How would you make a game about Orson Welles? I had never thought about this until I read, these past few weeks, One Man Band, the third part of Simon Callow’s ongoing biography of the director and writer and actor and occasional seller of Paul Masson wine, this volume covering the period from 1947 to 1964 – from Othello to Chimes at Midnight.

Now I can’t think about anything else. In a way I’ve been growing up with Callow’s books on Welles; I read the first instalment when it came out in 1995 when I was 18. And in a way that means I’ve been growing up with Welles too. He was 24 by the end of that first book. With One Man Band, Welles and I are both in our forties and a bit knackered. I’m a bit knackered anyway. Welles is actually still a bit knackering.

The man loved chaos. His life, his lies, his imagination, his failings, his appetites: everything about him is exhausting. And it must have been exhilarating and terrifying to be there with him, pulling films together as he hopped across Europe, staging plays that only came into focus – if at all – on the night of first performance. I want to get a bit of this world for myself, but from a safe distance: no broken bones, no unpaid debts. After the biography, games, inevitably, seem like the best way to do it. But how? How would you do Welles in a game? How would you capture someone – above six foot and pretty heavy by his forties, the cliche is made for him – larger than life?

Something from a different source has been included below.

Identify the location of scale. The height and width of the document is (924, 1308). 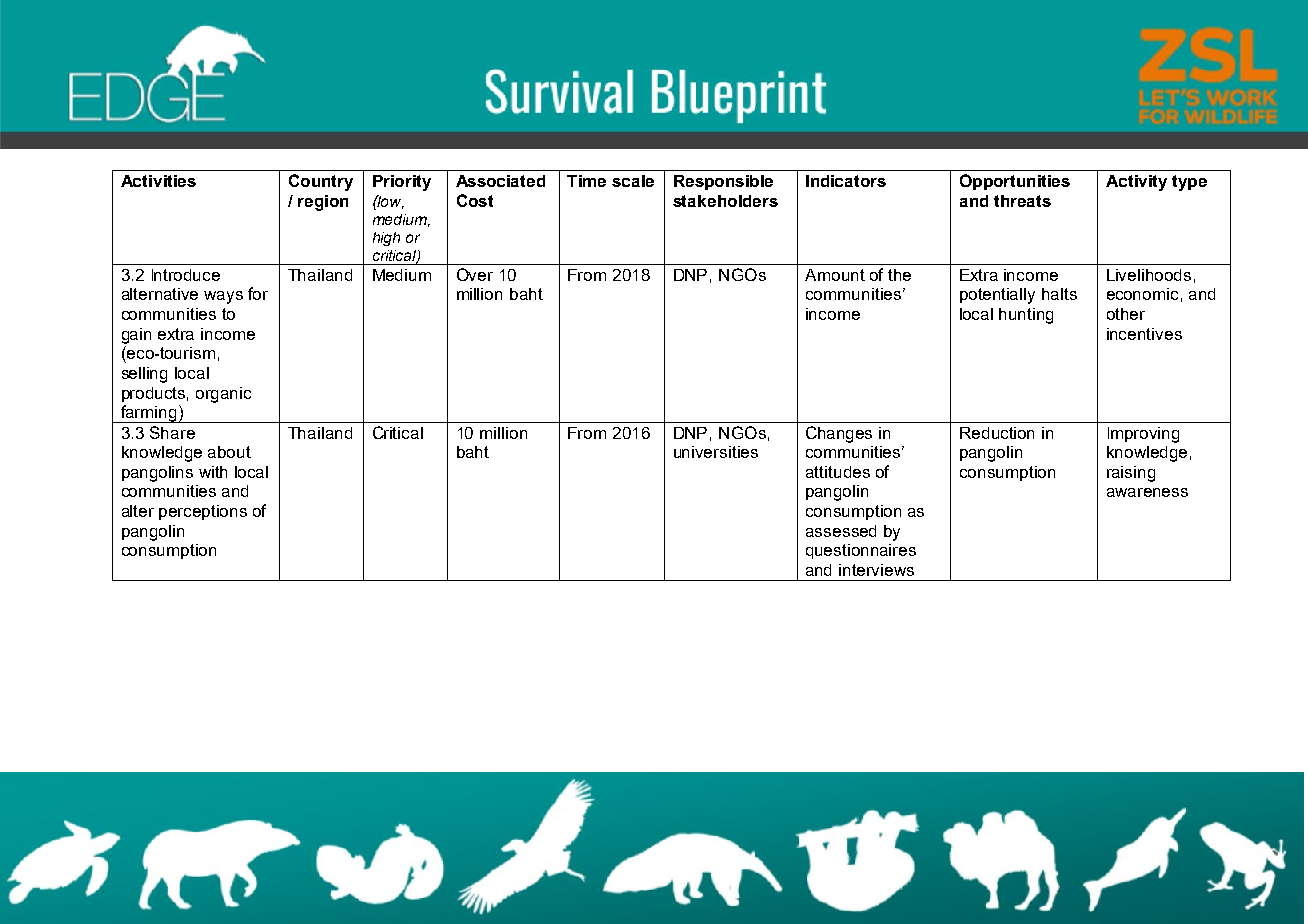
(633, 181).
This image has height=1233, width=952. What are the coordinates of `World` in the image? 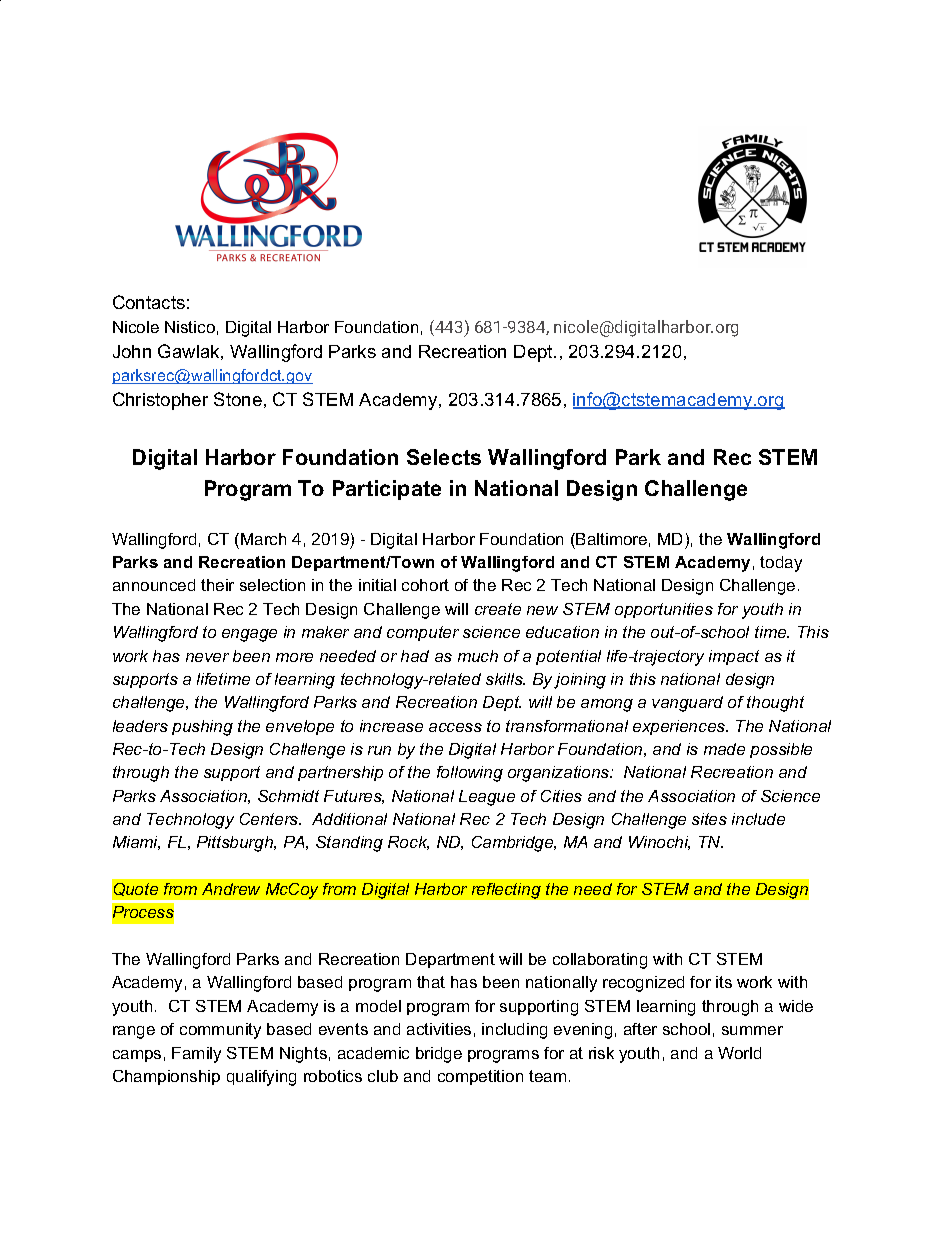 It's located at (739, 1053).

About halfway through the book I started to realise something. Something kind of perfect. Welles was terrifying but he was also easily terrified, and one of the things that seems to have terrified him was acting with other actors. Callow is brilliant on the theatre stuff – he’s brilliant on everything; I’ve loved him ever since his unsettling and flickeringly thuggish performance in Amadeus, that glimpse of suppressed violence really scaring me as a kid – and he’s particularly good on the psychology of an acting troupe. Welles would often star in the plays he was directing in the period covered in One Man Band. He was Ahab, Othello, Falstaff. But he hated to actually rehearse with his actors. That seems to be the gist of it. He would make excuses to not be in character when everyone was getting the play ready. He feared their verdict?

This means that other actors had to act around him – act around him twice really, once in his absence during the rehearsals and then once again with his sudden and surprising during the actual performances, when he’d be there with platform shoes and funny makeup he’d designed himself – often a false nose, and often a false nose that would fall off during on stage – and without a very strong handle on his script.